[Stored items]
+ + + +
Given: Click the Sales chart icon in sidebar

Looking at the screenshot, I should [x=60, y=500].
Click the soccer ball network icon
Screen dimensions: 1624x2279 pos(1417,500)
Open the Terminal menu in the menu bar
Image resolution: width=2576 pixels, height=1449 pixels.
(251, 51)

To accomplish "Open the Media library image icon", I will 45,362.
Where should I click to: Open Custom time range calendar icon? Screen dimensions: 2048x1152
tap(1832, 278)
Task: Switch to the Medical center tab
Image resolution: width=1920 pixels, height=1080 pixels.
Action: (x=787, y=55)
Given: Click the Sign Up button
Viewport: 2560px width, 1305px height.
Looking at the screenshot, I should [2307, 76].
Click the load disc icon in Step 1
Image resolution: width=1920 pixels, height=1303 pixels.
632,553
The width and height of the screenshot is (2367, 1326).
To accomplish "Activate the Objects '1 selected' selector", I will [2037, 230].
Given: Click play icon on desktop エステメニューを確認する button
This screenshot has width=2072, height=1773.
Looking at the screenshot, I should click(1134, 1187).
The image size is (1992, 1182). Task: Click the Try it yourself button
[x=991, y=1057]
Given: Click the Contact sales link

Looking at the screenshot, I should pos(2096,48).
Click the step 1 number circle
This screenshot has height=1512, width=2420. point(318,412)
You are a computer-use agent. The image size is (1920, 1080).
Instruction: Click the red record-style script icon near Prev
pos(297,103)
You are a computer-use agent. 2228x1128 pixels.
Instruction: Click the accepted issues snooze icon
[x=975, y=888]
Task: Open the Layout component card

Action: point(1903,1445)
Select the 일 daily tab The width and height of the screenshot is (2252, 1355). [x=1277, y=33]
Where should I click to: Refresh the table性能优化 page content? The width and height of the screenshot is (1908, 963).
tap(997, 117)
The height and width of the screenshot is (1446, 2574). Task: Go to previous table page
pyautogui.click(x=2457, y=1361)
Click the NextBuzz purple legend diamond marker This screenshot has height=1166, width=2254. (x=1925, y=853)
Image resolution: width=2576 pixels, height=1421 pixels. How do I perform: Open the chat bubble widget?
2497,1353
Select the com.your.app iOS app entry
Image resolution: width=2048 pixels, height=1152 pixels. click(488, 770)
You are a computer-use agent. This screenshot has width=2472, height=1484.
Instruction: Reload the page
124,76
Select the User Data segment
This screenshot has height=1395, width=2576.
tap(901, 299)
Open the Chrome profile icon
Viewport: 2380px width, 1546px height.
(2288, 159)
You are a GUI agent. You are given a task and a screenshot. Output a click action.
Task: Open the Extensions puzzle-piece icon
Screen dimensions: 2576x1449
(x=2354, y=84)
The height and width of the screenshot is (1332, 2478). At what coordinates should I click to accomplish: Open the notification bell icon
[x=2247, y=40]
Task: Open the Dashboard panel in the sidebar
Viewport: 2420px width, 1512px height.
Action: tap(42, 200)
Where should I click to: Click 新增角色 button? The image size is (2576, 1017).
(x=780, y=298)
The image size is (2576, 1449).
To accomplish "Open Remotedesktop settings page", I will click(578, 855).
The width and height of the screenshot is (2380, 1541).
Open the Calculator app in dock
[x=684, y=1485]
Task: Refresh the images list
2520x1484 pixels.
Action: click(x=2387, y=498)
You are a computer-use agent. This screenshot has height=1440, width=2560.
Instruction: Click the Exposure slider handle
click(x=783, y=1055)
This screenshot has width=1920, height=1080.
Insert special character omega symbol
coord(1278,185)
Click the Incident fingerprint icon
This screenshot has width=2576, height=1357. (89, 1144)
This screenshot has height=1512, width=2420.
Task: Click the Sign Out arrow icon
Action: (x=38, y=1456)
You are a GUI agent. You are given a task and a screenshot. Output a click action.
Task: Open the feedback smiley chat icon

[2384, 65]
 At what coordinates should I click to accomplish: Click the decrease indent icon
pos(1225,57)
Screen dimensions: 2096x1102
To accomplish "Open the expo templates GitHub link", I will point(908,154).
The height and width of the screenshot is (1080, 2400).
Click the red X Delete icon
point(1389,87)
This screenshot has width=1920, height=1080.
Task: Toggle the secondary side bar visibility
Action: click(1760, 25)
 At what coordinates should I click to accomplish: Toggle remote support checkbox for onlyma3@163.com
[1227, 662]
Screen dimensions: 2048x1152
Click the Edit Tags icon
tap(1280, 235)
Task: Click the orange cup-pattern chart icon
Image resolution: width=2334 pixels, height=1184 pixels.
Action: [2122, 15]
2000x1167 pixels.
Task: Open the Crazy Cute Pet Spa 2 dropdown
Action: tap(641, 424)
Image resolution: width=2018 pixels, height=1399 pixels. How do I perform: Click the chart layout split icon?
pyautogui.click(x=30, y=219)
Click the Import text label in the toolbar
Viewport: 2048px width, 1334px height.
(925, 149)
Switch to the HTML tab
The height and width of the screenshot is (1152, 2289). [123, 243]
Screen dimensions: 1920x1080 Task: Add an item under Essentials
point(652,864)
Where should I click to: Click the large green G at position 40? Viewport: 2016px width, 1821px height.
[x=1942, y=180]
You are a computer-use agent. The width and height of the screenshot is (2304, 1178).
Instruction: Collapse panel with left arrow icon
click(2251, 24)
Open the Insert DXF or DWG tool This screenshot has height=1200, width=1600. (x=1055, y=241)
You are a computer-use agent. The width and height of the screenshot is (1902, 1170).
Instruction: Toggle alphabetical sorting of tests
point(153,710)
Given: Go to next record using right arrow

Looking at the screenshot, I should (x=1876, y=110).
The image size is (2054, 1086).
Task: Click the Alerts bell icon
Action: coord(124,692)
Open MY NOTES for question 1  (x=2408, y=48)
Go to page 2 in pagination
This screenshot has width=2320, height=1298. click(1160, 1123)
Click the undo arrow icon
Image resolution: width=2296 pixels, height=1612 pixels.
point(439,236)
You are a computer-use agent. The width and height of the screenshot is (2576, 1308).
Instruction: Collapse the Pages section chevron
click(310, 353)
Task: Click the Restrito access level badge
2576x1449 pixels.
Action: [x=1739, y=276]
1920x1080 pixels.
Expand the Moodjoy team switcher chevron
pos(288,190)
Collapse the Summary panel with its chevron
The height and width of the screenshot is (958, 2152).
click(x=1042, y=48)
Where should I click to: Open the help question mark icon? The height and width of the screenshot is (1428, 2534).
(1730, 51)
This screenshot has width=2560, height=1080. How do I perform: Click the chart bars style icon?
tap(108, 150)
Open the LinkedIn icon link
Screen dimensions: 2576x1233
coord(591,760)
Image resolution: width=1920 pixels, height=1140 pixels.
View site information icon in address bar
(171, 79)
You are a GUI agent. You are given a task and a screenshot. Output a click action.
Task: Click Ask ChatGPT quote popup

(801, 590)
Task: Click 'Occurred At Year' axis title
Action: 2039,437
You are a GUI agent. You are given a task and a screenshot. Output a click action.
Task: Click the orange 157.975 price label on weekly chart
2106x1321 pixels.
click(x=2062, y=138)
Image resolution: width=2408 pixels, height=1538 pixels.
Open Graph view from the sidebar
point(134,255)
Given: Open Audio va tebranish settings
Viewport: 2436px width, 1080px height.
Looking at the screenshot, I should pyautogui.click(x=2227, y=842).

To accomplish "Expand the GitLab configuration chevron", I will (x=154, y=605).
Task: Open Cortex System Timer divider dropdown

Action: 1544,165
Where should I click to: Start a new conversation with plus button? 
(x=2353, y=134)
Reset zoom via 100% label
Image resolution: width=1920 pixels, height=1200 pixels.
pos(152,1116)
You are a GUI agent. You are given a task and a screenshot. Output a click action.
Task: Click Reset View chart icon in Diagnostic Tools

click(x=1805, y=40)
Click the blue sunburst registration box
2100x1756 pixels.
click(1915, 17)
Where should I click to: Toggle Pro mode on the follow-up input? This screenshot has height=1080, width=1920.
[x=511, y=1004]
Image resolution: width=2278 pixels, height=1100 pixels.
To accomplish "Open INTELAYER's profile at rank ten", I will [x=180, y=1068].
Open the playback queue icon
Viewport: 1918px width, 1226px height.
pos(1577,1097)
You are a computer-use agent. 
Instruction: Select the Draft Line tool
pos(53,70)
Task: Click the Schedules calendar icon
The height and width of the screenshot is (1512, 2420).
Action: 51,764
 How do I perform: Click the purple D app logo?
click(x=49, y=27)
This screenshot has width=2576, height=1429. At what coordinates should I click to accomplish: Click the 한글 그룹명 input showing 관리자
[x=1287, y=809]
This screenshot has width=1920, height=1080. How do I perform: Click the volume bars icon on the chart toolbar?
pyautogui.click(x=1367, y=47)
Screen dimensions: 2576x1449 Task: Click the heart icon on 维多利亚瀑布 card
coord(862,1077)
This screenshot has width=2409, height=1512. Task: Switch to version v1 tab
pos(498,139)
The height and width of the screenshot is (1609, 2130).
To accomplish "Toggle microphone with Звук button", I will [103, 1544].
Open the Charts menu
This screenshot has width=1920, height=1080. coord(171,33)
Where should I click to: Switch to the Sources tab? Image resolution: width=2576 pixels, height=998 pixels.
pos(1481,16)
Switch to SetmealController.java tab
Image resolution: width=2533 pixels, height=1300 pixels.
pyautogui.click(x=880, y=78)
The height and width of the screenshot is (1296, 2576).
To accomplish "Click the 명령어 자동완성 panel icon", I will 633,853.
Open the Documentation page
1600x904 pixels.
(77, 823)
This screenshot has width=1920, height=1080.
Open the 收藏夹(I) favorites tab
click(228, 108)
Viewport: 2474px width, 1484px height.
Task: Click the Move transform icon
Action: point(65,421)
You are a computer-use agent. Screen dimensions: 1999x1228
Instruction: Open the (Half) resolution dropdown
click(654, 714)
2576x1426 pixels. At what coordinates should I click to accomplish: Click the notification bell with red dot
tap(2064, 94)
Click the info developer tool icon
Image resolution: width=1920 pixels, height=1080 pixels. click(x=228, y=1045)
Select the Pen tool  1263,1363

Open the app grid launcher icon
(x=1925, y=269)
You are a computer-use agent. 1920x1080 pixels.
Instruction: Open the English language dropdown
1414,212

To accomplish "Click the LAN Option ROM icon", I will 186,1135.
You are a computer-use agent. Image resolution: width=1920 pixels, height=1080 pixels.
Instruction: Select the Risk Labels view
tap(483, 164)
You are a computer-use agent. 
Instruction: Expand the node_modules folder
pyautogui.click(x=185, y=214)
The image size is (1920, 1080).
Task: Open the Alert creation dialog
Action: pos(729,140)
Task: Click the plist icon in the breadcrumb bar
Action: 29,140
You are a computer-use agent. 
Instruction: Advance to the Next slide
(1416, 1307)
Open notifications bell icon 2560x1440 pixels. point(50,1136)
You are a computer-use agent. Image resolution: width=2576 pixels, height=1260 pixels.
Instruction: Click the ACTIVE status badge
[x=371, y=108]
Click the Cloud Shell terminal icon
+ + + +
In the records above, find each line with the word "settings" and copy it.

- _Written solution_
To accomplish "Open Remotedesktop settings page", I will click(578, 855).
Given: Open Audio va tebranish settings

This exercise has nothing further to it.